I admit I gave up on my daily garden photo project before it was finished, but as you can see from my video above, I did not give up easily. It was a tough summer for my little garden. As usual, I started with very high hopes, but then summer started in March and wasn’t pretending. The daily mist dried up and disappeared and the Seattle rain so highly promoted in TV and film spent all its time on the east coast. But, luckily, I do not, at this time, have to live off of my harvest and can celebrate every little bite.
The one cucumber, that stopped developing about half-grown, was juicy and had an extra flavor that I do not know how to describe–a deeper note for the back of the tongue.
The one green bean (flowers on tendrils leave me hope for more), split in half to share, balances perfectly with the flavors of the one lunch of sauteed rainbow chard (makes me look good no matter the weather) with hazelnuts and Parmesan, but screams out with every crisp bite, “I am more flavorful than anything around me.”
Two kinds of kale (I tried blue dinosaur this year), became my favorite kale chips.

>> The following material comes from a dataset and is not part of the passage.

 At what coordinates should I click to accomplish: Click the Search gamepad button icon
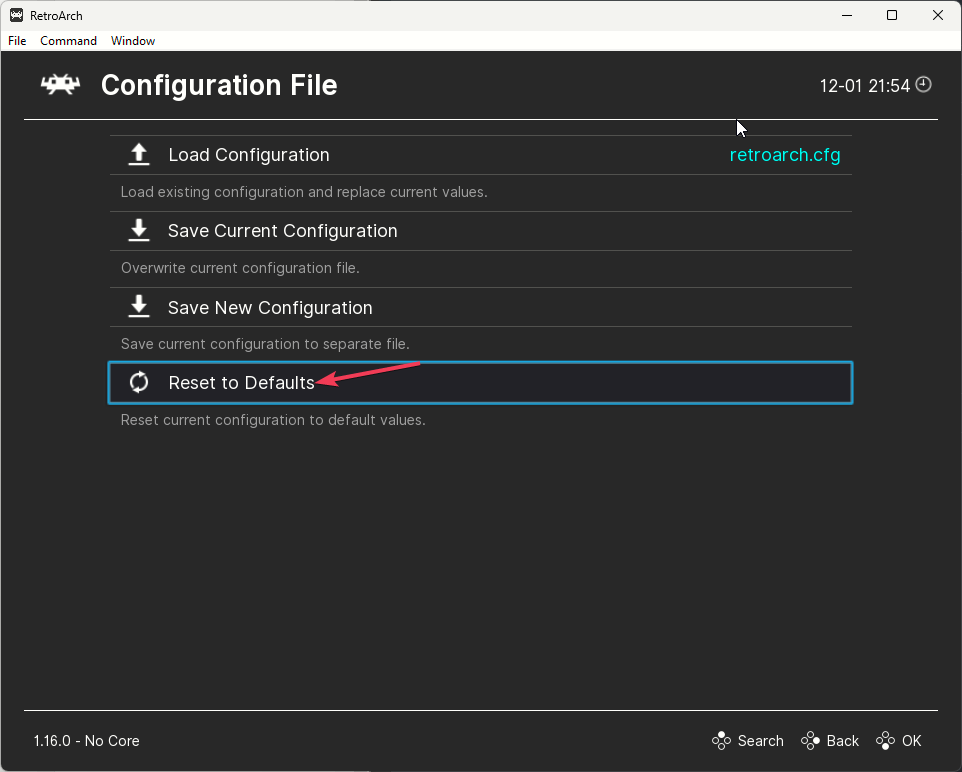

My adaptation of Pesto Kale Chips from The Everything Raw Food Recipe Book by Mike Snyder with Nancy Faass has changed kale for my family and friends. As a vegetarian in a family of carnivores, I was teased and taunted, until they tasted these kale chips. I have tried every other kale chip recipe that I have encountered, but this is the best. As a Harvest gift to all here are my secret changes:
Maria’s take on Pesto Kale Chips:
For four cups of happy, straight out of your garden, kale (I cut out the largest stems in little V cuts, my kale leaves were small so for most of them, I did not need to cut out the central vein):
Ingredients: 1/2 cup pine nuts
1/8 cup lemon juice (one small lemon)
1/8 cup olive oil
1/8 cup Bragg’s Liquid Aminos (or Nama Shoyu)
1/2 Tbs. Onion powder
1/8 cup fresh basil (finely chopped) pulsed in last
Place all ingredients in blender (except basil) and chop, then mince, then liquefy. It will take a while to get the pine nuts to really liquefy. I recommend stopping to take a spatula to the sides and top of your blender a couple of times. When you are happy with your mixture, add your basil and pulse it in a few times.
Put your kale in a medium sized bowl and pour the blend over the kale. Gently massage the mix onto the kale by hand making sure to equally coat both sides of all pieces. At this stage the kale is likely to break into smaller pieces. That’s why I try to start with full pieces of kale with only the largest bits of stem cut out.
I like to make my kale chips in my dehydrator. This recipe fills 4 shelves. Gently lay the pieces of kale out flat on your trays. Dehydrate and 115 degrees Fahrenheit for five hours to get delicious, crisp chips.
[If you don’t have a dehydrator, you can put the coated kale on parchment paper on a cookie sheet and bake in your oven. (Leda Meredith at about.com says 325 for 12-15 min). I have no idea about those results.]
Try this recipe on that special someone who won’t eat their greens. You’re Welcome.